→ PROBLEM TO WORK ON
Go through the data below. Pull out every line that has the word "computer".

→ MATERIAL SHOWN

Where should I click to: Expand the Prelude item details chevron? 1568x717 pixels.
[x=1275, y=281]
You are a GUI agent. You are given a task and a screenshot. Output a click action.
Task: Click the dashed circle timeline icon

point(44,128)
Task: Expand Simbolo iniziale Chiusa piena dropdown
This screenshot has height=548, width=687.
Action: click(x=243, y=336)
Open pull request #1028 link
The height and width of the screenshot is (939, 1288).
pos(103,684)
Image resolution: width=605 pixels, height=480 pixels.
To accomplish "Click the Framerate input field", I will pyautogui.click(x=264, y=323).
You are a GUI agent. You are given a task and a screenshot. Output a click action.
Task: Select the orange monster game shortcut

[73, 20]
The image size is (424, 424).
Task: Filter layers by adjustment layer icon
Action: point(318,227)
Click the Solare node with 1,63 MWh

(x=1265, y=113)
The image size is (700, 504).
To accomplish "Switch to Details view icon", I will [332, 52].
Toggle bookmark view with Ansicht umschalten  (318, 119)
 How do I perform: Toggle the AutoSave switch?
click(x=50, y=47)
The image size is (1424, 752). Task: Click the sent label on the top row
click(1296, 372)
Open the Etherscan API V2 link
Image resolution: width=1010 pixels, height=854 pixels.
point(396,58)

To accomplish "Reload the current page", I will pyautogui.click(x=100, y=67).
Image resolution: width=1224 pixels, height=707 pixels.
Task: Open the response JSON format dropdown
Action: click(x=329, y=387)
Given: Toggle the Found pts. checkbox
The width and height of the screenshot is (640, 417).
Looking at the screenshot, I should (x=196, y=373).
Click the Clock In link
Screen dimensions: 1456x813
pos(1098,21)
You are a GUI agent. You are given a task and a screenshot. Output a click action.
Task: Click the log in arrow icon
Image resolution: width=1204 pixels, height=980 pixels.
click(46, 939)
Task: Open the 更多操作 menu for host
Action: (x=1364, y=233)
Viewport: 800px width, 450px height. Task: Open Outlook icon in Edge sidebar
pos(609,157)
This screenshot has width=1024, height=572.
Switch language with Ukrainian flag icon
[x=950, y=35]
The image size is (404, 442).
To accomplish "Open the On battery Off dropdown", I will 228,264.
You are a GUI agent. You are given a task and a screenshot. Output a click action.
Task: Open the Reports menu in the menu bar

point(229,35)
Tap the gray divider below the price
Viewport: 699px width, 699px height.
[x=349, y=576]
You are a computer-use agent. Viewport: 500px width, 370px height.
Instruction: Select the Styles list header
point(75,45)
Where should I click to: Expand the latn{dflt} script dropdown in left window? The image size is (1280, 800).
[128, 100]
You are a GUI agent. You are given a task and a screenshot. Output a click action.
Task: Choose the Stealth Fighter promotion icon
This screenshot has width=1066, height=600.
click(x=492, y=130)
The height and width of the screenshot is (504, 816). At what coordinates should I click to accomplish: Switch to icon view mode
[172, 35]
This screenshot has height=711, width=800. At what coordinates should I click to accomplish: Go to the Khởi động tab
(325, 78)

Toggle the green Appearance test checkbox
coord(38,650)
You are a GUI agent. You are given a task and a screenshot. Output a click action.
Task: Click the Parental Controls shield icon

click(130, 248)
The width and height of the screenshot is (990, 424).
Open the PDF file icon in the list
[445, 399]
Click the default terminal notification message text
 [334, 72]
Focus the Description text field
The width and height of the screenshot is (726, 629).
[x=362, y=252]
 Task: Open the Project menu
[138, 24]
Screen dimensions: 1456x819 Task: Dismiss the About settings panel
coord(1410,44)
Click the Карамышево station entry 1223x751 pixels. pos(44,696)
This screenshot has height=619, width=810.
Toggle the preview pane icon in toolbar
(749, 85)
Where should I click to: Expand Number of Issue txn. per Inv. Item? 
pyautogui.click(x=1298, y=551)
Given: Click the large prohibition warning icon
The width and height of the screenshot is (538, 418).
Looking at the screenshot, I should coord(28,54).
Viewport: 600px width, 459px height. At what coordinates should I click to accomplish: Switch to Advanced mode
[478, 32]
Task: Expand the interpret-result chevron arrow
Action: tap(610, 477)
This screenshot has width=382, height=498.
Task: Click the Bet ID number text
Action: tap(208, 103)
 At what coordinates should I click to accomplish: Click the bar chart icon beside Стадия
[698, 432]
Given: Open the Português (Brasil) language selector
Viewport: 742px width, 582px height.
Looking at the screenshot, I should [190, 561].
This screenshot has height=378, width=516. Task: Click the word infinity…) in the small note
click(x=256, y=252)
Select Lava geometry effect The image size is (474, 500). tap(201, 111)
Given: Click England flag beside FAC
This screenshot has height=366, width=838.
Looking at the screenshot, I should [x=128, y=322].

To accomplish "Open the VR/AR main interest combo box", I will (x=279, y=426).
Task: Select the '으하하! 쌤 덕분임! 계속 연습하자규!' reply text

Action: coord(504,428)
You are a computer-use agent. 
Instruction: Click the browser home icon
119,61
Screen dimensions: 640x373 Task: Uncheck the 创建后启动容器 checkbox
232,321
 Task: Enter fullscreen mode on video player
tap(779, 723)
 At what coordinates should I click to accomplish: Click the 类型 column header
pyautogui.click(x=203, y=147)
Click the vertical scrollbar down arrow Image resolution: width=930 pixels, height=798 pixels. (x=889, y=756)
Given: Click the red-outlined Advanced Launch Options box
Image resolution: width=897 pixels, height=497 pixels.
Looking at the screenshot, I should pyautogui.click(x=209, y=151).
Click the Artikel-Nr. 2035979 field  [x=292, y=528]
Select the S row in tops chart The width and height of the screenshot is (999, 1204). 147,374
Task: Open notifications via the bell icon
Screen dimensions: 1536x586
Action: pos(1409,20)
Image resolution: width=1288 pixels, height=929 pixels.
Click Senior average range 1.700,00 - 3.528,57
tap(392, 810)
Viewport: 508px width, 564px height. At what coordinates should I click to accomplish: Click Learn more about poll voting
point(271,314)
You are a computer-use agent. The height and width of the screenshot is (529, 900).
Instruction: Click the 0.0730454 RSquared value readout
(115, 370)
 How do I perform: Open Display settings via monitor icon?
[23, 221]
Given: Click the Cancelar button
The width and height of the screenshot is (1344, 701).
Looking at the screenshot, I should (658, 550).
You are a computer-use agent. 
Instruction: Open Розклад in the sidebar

→ TASK SOLUTION
You are a computer-use agent. Viewport: 500px width, 370px height.
You are a computer-use agent. 
You are a computer-use agent. The height and width of the screenshot is (529, 900).
You are a computer-use agent. 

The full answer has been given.